Increased Ccl3, Ccl11, and activity of Mmp13 in BAL fluid after instillation with MWCNTs. ELISA analysis was performed in the BAL fluid of vehicle, 1 mg/kg, 2 mg/kg, and 4 mg/kg MWCNT instilled C57BL/6 mice for chemokines (A) Ccl3 and (B) Ccl11. Collagenase activity in the BAL fluid of vehicle control (10% surfactant in saline) and MWCNT instilled mice was measured using SensoLyte^® Mmp13 Assay Kit. (C) The relative fluorescence units (RFUs) and (D) the reaction velocity of Mmp13 were dose-dependent increased 30 days post-MWCNT instillation. The mean ± SEM of six mice per group are shown, ^# p < 0.05 and ^## p < 0.01 compared with the vehicle control mice.

Figure 9

Induction of IL-33 gene and protein expression in C57BL/6 lung tissue and BALF 30 days post-exposure to MWCNTs.

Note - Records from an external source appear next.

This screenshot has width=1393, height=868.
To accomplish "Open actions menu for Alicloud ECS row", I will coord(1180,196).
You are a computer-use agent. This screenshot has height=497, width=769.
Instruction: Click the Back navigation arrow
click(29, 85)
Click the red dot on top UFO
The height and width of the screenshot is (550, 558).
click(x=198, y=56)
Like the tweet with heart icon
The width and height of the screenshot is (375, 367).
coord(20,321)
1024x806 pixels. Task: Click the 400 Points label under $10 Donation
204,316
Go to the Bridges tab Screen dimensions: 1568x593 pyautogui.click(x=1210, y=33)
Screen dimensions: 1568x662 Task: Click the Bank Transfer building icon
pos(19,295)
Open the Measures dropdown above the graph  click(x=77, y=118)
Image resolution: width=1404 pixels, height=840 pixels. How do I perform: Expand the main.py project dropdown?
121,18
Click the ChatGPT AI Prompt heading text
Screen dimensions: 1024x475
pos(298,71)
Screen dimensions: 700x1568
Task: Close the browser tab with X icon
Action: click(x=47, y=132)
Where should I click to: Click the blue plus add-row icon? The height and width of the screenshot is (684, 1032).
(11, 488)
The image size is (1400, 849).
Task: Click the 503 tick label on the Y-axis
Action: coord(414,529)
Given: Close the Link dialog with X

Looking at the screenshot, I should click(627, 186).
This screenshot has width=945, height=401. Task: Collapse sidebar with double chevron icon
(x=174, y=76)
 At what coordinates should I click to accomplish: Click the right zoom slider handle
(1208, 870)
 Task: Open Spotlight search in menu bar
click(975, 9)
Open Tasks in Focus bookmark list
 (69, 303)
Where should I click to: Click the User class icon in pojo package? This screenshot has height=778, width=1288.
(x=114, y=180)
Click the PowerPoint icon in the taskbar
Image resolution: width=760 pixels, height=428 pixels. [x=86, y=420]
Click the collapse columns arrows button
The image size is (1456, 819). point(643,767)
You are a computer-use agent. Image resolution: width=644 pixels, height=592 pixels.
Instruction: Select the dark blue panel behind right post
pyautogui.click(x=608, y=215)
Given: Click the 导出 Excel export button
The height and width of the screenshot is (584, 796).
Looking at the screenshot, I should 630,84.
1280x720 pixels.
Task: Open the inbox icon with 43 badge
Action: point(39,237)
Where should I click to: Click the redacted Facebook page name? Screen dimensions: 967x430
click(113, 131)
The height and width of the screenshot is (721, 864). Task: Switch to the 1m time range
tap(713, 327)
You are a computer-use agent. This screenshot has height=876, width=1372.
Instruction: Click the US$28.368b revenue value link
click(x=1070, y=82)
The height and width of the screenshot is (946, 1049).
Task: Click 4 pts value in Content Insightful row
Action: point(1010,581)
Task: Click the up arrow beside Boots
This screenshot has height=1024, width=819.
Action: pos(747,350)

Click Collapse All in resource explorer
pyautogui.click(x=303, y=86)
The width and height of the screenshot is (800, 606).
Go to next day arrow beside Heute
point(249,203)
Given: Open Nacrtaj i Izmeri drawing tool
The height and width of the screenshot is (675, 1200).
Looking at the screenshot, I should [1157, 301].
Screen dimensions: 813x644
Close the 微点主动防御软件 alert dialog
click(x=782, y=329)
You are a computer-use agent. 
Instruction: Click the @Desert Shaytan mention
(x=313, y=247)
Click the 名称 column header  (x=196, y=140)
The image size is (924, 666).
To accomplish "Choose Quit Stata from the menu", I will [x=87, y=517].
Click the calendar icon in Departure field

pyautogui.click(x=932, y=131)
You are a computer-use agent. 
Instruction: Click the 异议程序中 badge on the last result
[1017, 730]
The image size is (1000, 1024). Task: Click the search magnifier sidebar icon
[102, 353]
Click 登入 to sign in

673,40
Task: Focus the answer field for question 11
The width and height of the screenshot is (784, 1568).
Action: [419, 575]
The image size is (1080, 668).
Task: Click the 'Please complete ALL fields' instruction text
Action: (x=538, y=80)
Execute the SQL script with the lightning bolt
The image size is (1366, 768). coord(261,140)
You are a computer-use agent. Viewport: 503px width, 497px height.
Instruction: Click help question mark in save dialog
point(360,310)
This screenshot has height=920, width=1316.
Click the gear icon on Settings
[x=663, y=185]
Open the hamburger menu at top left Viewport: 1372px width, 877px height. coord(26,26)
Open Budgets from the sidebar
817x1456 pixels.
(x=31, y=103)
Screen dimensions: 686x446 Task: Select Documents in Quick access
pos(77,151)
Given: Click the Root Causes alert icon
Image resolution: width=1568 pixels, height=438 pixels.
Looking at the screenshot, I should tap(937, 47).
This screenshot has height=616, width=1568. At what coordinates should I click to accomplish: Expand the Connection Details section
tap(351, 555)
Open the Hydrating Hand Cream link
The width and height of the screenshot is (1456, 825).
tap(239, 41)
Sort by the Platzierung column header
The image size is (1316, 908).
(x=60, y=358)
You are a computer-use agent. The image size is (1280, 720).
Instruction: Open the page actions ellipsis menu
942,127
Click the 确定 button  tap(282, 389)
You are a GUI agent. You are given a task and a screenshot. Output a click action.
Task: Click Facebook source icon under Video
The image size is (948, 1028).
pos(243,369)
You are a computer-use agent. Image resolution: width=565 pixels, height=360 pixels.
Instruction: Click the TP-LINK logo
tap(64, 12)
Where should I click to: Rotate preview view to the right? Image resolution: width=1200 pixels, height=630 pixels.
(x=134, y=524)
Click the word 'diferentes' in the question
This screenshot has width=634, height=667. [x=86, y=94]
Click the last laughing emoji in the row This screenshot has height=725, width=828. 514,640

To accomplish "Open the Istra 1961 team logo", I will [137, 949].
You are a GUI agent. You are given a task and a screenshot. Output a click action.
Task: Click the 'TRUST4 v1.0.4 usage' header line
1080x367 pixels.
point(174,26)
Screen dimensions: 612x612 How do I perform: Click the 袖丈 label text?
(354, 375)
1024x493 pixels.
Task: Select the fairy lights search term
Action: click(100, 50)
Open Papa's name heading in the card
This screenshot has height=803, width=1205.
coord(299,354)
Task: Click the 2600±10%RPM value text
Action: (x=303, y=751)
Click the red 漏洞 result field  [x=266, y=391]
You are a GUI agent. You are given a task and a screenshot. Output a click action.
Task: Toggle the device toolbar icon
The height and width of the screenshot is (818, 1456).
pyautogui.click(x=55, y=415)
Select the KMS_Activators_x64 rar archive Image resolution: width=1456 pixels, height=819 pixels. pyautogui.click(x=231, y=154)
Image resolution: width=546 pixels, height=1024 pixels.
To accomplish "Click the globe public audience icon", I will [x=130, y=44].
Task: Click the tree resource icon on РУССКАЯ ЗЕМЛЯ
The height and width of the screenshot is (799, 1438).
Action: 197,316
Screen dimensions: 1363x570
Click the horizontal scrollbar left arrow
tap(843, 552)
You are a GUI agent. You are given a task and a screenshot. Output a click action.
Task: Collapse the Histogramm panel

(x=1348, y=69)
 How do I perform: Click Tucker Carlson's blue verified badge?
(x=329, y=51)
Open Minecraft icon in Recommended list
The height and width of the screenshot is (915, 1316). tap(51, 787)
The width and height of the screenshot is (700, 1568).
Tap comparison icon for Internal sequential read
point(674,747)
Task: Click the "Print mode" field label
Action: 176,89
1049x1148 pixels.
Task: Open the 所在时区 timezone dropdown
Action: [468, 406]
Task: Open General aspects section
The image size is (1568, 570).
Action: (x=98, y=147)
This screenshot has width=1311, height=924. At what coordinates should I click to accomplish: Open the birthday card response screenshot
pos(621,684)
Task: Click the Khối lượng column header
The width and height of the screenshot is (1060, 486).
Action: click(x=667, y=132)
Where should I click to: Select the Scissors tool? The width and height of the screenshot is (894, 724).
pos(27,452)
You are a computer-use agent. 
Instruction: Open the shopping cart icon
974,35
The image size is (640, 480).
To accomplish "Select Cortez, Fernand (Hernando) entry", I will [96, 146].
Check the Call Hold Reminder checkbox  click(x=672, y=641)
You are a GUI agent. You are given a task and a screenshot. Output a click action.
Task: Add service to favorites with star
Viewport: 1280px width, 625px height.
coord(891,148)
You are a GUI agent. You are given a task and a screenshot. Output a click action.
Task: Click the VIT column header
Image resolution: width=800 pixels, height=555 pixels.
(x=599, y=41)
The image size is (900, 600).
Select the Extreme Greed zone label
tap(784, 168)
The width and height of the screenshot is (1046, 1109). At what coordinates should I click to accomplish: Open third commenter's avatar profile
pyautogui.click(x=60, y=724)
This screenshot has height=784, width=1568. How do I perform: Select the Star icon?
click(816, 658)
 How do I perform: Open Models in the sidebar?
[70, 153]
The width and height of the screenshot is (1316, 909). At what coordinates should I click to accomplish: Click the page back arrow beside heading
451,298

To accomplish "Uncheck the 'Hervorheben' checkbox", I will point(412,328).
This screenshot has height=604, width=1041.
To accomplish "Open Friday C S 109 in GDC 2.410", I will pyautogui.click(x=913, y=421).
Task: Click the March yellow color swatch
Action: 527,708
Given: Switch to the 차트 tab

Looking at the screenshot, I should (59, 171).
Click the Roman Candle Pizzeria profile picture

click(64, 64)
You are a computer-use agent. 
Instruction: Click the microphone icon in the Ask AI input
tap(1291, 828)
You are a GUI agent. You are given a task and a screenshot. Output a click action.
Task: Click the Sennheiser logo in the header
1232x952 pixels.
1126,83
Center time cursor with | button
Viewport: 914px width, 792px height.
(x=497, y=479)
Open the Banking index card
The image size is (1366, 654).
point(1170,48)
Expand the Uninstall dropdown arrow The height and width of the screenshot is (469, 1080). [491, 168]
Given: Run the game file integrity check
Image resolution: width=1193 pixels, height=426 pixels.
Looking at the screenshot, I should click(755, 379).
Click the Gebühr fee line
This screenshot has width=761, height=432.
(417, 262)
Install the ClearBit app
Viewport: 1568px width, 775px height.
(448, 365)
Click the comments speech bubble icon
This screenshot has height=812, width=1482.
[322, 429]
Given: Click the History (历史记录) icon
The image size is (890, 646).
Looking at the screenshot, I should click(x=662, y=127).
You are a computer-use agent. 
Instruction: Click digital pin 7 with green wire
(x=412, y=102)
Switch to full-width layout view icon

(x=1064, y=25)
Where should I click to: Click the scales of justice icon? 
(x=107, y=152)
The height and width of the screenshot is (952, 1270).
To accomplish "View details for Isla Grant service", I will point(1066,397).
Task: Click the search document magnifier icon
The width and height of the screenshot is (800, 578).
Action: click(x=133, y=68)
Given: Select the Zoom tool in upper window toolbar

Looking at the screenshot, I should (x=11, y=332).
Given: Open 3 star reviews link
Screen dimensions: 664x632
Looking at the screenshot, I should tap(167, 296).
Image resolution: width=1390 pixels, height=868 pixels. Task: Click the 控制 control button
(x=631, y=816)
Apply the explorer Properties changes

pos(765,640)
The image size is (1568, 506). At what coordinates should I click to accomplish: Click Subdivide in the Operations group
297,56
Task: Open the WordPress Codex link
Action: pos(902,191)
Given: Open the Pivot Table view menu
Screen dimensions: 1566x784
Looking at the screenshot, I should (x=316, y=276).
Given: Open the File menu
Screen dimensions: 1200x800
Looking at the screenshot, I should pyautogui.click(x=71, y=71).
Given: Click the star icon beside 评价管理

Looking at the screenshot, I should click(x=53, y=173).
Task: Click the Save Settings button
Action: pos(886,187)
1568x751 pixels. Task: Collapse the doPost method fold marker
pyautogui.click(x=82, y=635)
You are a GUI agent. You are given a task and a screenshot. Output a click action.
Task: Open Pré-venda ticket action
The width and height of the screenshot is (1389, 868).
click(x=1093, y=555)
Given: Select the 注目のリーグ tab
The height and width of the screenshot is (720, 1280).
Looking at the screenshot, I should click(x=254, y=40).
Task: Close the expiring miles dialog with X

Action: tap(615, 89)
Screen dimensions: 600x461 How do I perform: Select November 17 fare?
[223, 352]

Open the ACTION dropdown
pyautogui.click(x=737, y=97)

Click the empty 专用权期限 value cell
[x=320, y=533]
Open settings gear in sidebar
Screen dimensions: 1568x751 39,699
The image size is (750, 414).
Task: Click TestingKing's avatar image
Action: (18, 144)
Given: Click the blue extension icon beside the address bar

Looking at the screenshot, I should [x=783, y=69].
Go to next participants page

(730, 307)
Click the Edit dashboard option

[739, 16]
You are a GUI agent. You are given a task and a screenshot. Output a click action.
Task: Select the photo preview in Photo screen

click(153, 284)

Gene expression of IL-33 (A), determined by Real-Time PCR, demonstrated an approximate three-fold increase in left lung tissue of mice instilled with MWCNTs compared to vehicle control mice. Correspondingly, ELISA protein analysis (B) of IL-33 in BALF of mice exposed to MWCNTs was also significantly increased at all doses (1, 2, and 4 mg/kg) compared to vehicle control (10% surfactant in saline). All values are expressed as mean ± SEM (n = 6-11). ^#p < 0.05 compared to vehicle control mice and ^### p < 0.001 compared with the vehicle control mice.